Contrary to the defendant's view that Whitfield is analogous and controlling, salient facts distinguish Whitfield from the instant case. Here, the defendant indicated to the arresting officers that his mother was the primary possessor of the apartment. See Stmt. Offense at 2 (defendant told police officers "that he lived with his mother and his son at his mother's apartment (emphasis added)). His mother told the officers that the defendant slept in both the living room and the bedroom, which he shared with his son, indicating that the defendant had no exclusive private space in the apartment. Id. The police officers conducting the search obtained both oral and written consent for the search from the defendant's mother and confirmed that she had "daily access" to the bedroom they searched. Stmt. Offense at 2. Moreover, the bedroom was shared by the defendant and his minor son, and the mother was the son's legal guardian. Id. The Whitfield Court specifically noted that "[w]hen a minor child's room is involved, agents might reasonably assume that the child's mother, in the performance of her parental duties, would not only be able to enter her child's bedroom but also would regularly do so." Whitfield, 939 F.2d at 1075. Similarly here, the officers gained consent to search the room of a minor child by the child's guardian, the defendant's mother, who is presumed to have access to the room, and who affirmatively attested that she had "daily access" to the bedroom. The facts of the instant case are therefore clearly distinguishable from Whioleld.
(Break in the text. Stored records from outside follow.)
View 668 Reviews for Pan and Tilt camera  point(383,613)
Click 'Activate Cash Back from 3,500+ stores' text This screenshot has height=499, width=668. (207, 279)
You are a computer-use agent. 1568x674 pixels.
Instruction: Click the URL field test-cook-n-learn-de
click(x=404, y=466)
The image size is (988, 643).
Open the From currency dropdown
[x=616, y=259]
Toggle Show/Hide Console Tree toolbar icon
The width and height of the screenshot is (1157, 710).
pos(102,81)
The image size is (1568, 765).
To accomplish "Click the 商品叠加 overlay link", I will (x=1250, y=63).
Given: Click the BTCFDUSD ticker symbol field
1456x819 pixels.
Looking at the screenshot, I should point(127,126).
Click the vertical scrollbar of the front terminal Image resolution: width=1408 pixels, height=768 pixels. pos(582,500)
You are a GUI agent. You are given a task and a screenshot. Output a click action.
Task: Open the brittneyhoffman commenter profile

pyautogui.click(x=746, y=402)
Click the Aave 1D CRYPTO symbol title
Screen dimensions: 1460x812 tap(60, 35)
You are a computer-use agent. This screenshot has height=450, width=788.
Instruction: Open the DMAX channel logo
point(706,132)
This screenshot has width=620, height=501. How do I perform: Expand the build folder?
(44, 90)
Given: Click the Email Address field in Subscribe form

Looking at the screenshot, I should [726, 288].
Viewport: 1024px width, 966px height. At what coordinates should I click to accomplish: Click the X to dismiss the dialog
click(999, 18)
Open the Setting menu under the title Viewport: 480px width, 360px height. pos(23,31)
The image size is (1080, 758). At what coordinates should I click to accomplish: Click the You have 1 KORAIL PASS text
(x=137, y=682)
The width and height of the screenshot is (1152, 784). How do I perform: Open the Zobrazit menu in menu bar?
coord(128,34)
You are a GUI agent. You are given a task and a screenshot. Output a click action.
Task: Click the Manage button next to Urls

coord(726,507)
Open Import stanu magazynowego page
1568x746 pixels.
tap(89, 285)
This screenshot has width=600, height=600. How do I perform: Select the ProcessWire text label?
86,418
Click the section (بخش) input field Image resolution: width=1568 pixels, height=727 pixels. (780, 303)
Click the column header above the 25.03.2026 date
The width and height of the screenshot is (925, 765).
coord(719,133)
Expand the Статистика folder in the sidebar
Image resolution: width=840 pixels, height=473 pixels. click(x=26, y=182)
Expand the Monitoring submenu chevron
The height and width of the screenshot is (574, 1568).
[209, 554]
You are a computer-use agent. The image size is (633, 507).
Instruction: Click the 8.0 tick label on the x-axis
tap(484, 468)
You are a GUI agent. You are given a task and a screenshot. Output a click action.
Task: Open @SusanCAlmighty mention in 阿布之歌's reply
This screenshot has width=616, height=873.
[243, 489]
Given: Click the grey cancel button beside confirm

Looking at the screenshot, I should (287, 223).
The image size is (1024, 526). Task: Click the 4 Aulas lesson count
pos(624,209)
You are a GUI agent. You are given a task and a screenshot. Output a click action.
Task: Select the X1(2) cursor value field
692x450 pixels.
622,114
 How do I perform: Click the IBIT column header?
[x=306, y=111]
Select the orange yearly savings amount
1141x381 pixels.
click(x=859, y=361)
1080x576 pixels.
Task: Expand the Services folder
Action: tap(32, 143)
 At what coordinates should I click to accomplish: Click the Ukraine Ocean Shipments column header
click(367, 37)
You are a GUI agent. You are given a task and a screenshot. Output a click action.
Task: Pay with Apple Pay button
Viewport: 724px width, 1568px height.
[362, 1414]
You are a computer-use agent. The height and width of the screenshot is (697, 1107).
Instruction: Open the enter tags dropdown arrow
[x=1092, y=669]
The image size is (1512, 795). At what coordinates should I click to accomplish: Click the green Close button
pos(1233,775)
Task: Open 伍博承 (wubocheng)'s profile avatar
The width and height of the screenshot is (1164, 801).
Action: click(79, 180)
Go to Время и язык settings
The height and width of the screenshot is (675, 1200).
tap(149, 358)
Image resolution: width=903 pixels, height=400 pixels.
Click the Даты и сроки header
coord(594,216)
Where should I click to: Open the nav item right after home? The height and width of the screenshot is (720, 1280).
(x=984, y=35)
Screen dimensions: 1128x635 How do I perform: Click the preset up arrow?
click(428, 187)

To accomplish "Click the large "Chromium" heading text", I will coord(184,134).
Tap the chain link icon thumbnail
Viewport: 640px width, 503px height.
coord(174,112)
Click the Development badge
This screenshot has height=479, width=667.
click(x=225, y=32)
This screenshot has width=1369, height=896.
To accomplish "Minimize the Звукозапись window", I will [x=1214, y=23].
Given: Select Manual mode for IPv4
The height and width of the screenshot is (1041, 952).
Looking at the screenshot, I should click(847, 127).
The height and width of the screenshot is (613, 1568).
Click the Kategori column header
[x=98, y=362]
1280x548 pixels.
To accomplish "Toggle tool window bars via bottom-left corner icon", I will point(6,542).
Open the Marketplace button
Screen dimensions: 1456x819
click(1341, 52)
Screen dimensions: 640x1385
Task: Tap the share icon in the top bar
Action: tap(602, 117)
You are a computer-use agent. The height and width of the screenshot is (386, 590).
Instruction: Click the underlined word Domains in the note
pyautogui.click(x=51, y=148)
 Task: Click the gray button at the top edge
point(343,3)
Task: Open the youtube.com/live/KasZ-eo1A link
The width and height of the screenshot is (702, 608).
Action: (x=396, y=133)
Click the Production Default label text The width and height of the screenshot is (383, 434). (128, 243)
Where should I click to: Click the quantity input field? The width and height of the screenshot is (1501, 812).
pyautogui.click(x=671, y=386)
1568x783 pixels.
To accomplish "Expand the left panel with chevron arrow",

In sum, the defendant has failed to demonstrate that any suppression motion would have been successful because he has not demonstrated that the search of his bags was unconstitutional. Without a meritorious Fourth Amendment claim, the defendant is not entitled to relief because he cannot establish under Strickland that he was prejudiced by counsel's failure to raise a suppression motion. See Kimmelman, 477 U.S. at 375, 106 S.Ct. 2574; Stubblefield, 931 F.Supp.2d at 127.
Accordingly, because the defendant has not proven under Strickland that his counsel's performance was objectively unreasonable or that his Fourth Amendment claim is meritorious and that, therefore, counsel's failure to raise such motion prejudiced the defendant, the defendant's motion to vacate his sentence is denied. An appropriate Order accompanies this memorandum opinion.